Investment opportunities in emerging markets are potentially huge with markets set to account for over 70% of global GDP growth by 2030. Investments in growth emerging markets are more attractive than Europe and the US, enabling us to deliver stellar investment returns. When considering investing in emerging markets, it is easy to mistakenly think one is managing in a new frontier where none have dared tread - yet many of the most promising emerging market investments are built upon the legacy of aid and development funding.
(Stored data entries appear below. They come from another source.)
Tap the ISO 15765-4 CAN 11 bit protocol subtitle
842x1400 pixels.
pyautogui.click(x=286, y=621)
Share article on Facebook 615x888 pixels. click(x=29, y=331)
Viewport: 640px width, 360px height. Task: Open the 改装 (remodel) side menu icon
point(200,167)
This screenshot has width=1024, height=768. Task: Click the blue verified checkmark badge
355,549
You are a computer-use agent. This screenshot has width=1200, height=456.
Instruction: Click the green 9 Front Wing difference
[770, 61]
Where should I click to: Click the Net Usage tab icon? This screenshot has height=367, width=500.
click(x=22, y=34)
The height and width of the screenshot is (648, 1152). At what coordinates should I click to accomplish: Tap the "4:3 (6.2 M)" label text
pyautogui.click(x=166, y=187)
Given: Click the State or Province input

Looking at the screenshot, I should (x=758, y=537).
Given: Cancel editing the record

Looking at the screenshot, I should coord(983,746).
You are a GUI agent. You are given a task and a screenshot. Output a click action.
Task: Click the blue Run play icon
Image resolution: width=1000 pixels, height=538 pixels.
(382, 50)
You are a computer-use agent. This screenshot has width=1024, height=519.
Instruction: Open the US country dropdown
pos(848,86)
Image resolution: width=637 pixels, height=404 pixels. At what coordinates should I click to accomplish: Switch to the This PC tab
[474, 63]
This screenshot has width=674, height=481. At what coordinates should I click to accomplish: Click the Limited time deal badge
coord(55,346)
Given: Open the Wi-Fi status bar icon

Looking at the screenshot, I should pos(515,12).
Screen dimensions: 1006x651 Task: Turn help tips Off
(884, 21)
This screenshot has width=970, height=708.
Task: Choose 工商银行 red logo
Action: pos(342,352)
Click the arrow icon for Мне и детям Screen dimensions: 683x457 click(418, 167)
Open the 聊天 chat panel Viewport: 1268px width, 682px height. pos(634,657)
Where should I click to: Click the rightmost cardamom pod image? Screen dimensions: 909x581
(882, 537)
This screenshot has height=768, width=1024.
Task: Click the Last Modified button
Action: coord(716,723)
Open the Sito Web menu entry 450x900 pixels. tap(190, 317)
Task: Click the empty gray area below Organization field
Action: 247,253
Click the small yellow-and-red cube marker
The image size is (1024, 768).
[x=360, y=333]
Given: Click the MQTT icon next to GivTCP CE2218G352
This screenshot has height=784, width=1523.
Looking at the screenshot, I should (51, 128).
Growth-emerging markets continue to offer attractive investment opportunities, even after the strong performance seen in 2017. Many of these markets are in much better shape today, boosted by the ongoing progress of meaningful economic and political reforms in key developing countries. Many of their traditional vulnerabilities, such as large current account deficits and low inflation-adjusted interest rates, have markedly improved.
After 2017's strong performance, valuations for both equities and bonds are not as compelling as a year ago but remain attractive compared to their historic valuations and to most developed markets. Hereby demonstrating that orientation towards niche asset classes to a mainstream investment with an impacting purpose can drive greater long-term financial returns, thus making emerging markets more participatory.